After much reading I decided I would keep pumping and bottle feeding and allow myself to heal completely before trying to nurse again. It took nearly 2 weeks before I was healed. During this time my whole world revolved around milk. Pumping milk, feeding milk, cleaning parts to pump milk. When taking the bottle, most feedings were taking nearly an hour, for 3 ounces! So after an hour feeding her, I would spend about 30 minutes pumping (including getting ready and clean up), and by the time that was finished I had about 1.5 hours before it was time to start the whole process over again. I was worn out. I was tired of the pump, tired of cleaning parts, tired of thinking about milk!Bbut she was still getting breast milk, and that was important to me.

Once I was healed we tried nursing again. I found that she was latching perfectly to the right side, but it still hurt on the left side. I tried different suggestions, but it still hurt. Not wanting to end up like I did before, we went back to pumping and bottle feeding. Then I tried again a few days later and it didn't hurt! She was latching well on both sides, finally! However, after nursing for nearly an hour, she wasn't satisfied. After trying 3 different times we were having to give her bottles with at least an ounce, sometimes 2, after each feeding. Somehow she wasn't getting enough from me. We quickly went through our milk stash that I had built up.
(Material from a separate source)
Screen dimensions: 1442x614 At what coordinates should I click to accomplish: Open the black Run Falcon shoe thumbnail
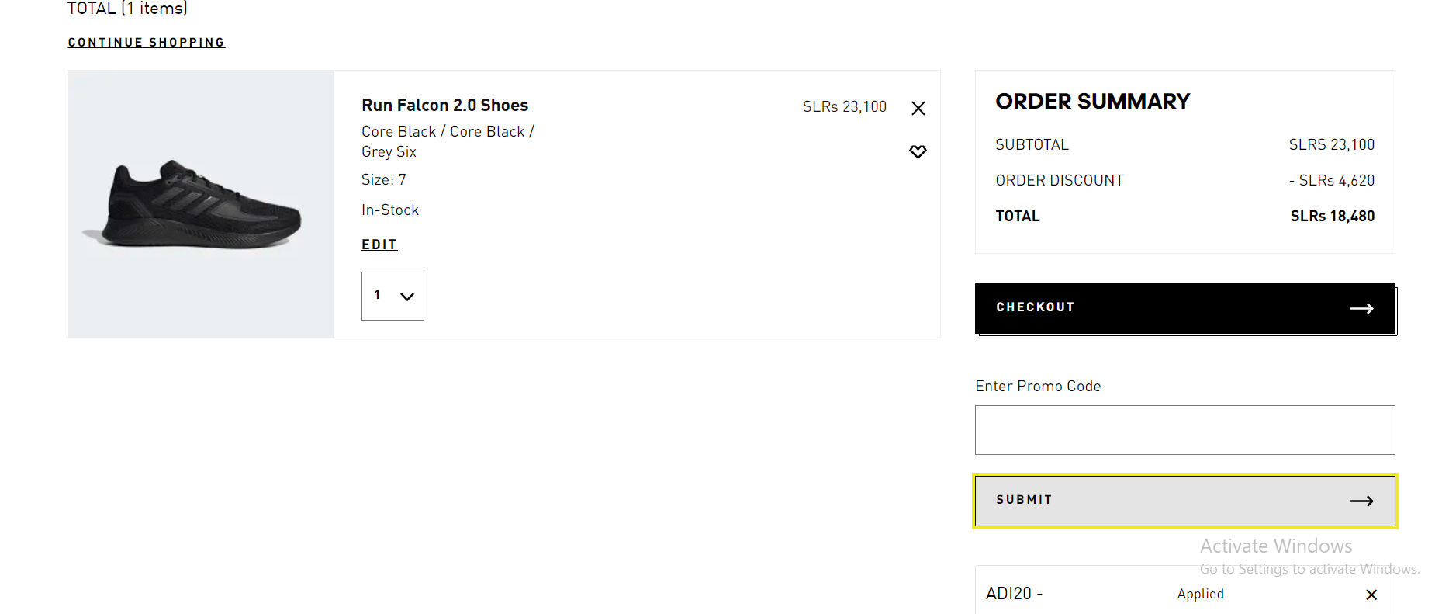(x=201, y=204)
Then one night there was none, and she had her first bottle of formula. I felt like a failure, again. I wanted to cry, wanted to break down, for several different reasons. Mainly because I felt like I was letting her down and partly because there was a small piece of me that felt relieved, which made me feel even worse. I was so tired of the whole trying and pumping experience that it was an almost welcome thing.
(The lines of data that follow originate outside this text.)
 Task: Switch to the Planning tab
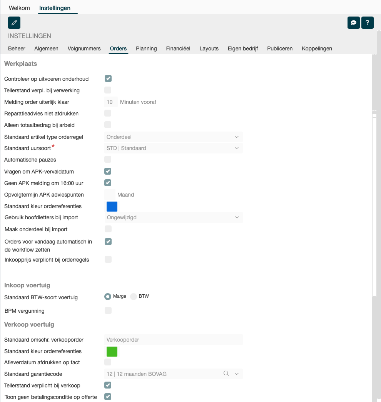(x=146, y=48)
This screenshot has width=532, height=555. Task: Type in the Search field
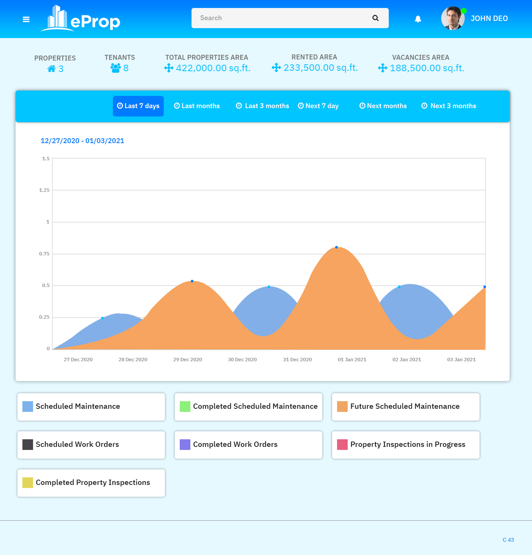pyautogui.click(x=281, y=18)
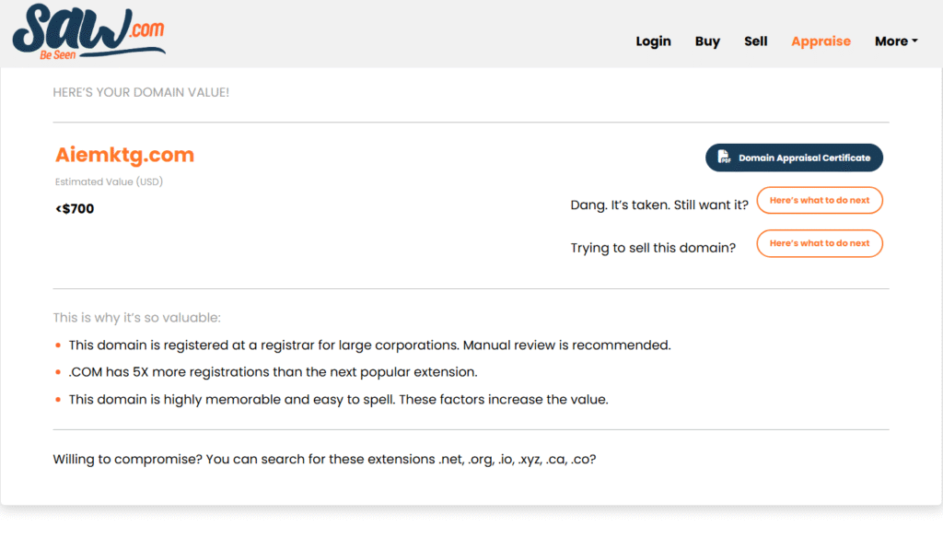The width and height of the screenshot is (943, 538).
Task: Open the More dropdown caret
Action: [914, 41]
I've not quit pumping. I still pump 3 or 4 times a day. She is getting breast milk almost exclusively during the day and then the bottles at night are formula. Is it ideal? No. Is it what I had planned? No. But I know that any amount of breast milk is better than none. I'm not sure how long this will last, but for now, it is working for us. I've come to terms with it. The most important thing is that my baby is being fed and is healthy, and she is.


Danielle said...

First of all, you were not bugging me! I'm always happy to help when I can.

Second, I'm so sorry things didn't continue to run as smoothly as they did while you were in the hospital. I have no idea what happened but as I sit here with a throbbing boob, I completely understand your pain. Sawyer decided to bite a hole in me yesterday with his new found teeth! To make a long story short, I'm trying to be strong and keep pumping/nursing but I'd be lying if I said I hadn't had thoughts of quitting. It's painful and I nearly pass out every time. I'm going to try to muddle through a few more days and see if it improves any. But the "strawberry" milk I'm producing right now is just grossing me out and I can't imagine blood milk is too good for him either.

Your timing of your post was perfect for me and just the encouragement I needed to give it a little longer. So, thank you!

Hang in there. Like you said, the milk you are giving her is invaluable!

Flossie said... I'm sorry to just show up weirdly on your nursing post, but I follow Danielle's blog & saw your comment about nursing. My curiosity got the better of me.

I just wanted to tell you that I was also hell-bent on nursing for my little boy, but things just didn't go well. He had to spend about 36 hours in the NICU immediately after birth while I got magnesium for hypertension. So I was unable to pump/feed during that time. Then, a 2nd course of mag, a spinal headache from the epidural, poor weight gain, insufficient milk production and...just as we were about to finally get our feet under us...a bout with mastitis--it was all just too much. Every night my husband would come home from work to find me sobbing on the couch with a hungry, screaming baby. By the time he was 5 weeks old, he was a formula-fed baby with a little breastmilk to supplement.

He finally came home one night, put his arm around me and said, "Please...just quit." It was the hardest thing to do, but I truly believe it was best for us. All that to say: I hope it works out for you, but forgive yourself if it doesn't. There is so much more to being a great mom!